Under the guidance of a doctor, most patients with premature ejaculation can treat themselves, but this requires cooperation between both partners to achieve better results. Specifically, this includes the following methods.
(1) Pause method: When you feel you are about to ejaculate during sexual intercourse, deliberately slow down or stop the amplitude and frequency of penile thrusting in the vagina, and use some methods to distract yourself so that the urge to ejaculate disappears. Then resume thrusting. Repeat the above operation until both partners are satisfied before ejaculation.
(2) Frequent ejaculation: This means prolonging the duration of sexual intercourse by increasing the number of ejaculations.
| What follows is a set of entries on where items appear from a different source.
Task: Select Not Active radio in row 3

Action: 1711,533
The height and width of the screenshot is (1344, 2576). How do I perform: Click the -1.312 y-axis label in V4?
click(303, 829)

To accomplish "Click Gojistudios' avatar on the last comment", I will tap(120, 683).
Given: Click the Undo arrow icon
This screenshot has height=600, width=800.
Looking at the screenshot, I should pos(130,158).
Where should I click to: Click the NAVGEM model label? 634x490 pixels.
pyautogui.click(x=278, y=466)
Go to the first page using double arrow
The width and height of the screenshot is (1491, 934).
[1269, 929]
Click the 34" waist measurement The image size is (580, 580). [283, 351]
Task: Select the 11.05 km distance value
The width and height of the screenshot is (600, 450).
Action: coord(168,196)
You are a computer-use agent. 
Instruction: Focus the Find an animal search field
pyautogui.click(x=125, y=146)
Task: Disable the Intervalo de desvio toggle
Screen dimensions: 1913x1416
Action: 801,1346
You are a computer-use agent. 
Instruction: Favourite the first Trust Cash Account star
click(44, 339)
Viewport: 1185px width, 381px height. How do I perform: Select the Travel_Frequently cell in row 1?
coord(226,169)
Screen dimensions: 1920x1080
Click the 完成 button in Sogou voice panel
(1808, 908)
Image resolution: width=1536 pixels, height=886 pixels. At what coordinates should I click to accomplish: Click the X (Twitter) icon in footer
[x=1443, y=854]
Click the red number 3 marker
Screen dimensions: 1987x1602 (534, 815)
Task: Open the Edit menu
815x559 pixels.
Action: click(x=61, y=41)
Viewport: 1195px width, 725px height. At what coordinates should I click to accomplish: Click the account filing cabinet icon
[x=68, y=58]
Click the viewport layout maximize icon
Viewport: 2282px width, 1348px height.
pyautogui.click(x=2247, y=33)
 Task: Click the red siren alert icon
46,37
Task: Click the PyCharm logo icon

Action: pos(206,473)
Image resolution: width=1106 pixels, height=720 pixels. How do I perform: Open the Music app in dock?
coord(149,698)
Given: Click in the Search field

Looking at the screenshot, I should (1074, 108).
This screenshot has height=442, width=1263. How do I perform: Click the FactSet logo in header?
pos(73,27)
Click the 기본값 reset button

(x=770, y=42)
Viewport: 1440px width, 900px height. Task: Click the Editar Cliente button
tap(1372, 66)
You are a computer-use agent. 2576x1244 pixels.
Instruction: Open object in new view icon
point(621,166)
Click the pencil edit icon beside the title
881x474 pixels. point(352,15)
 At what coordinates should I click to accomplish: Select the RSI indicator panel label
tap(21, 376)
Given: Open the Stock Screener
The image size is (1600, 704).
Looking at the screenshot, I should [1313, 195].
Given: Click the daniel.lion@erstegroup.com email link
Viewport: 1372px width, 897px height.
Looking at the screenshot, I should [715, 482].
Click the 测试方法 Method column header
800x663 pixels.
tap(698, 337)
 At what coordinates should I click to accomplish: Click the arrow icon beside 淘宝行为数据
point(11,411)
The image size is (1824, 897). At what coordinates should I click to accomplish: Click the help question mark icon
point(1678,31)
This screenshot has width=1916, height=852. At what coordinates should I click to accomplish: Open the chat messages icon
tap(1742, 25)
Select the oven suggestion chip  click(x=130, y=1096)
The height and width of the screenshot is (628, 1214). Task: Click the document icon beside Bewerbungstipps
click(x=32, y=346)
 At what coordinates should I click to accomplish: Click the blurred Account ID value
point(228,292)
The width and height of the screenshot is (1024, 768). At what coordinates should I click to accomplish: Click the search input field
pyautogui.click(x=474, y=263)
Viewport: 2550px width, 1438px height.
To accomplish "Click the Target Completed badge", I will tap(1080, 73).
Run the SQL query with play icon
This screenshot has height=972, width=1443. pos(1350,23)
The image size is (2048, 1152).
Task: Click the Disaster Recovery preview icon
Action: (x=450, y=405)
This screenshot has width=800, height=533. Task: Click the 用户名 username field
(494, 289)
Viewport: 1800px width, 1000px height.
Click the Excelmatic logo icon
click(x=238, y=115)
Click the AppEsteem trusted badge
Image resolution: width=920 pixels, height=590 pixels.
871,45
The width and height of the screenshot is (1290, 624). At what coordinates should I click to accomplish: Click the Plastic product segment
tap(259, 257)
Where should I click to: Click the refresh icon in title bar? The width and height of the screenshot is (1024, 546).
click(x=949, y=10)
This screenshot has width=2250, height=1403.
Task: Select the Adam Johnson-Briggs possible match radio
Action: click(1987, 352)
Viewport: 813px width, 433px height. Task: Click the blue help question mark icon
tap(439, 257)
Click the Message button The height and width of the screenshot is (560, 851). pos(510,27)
The method involves masturbating to ejaculation first, and then engaging in sexual intercourse, or increasing the frequency of sexual intercourse. However, this method is suitable for young patients with premature ejaculation, but not for middle-aged and elderly patients with declining function or those showing signs of decline.
(3) Condoms: Covering the glans penis with a condom can reduce stimulation and thus delay ejaculation. Men can use condoms to treat premature ejaculation. If one condom is not sufficient, a looser one can be added.
(4) Changing positions: This mainly refers to changing sexual positions. In the missionary position, the man is in the active position, and larger movements make ejaculation easier. In the woman-on-top or side-lying position, the man is in the passive position, and smaller movements will delay ejaculation.
(5) Stimulation method: This mainly improves the penis's tolerance to stimulation, and can be achieved by using the penile squeeze method. This method can increase the ejaculation threshold when the penis is stimulated, thereby enabling it to tolerate stronger stimulation during sexual intercourse and delaying ejaculation.
To date, premature ejaculation is the most effectively treated of all sexual dysfunctions. With appropriate treatment, patients with premature ejaculation can generally achieve varying degrees of improvement.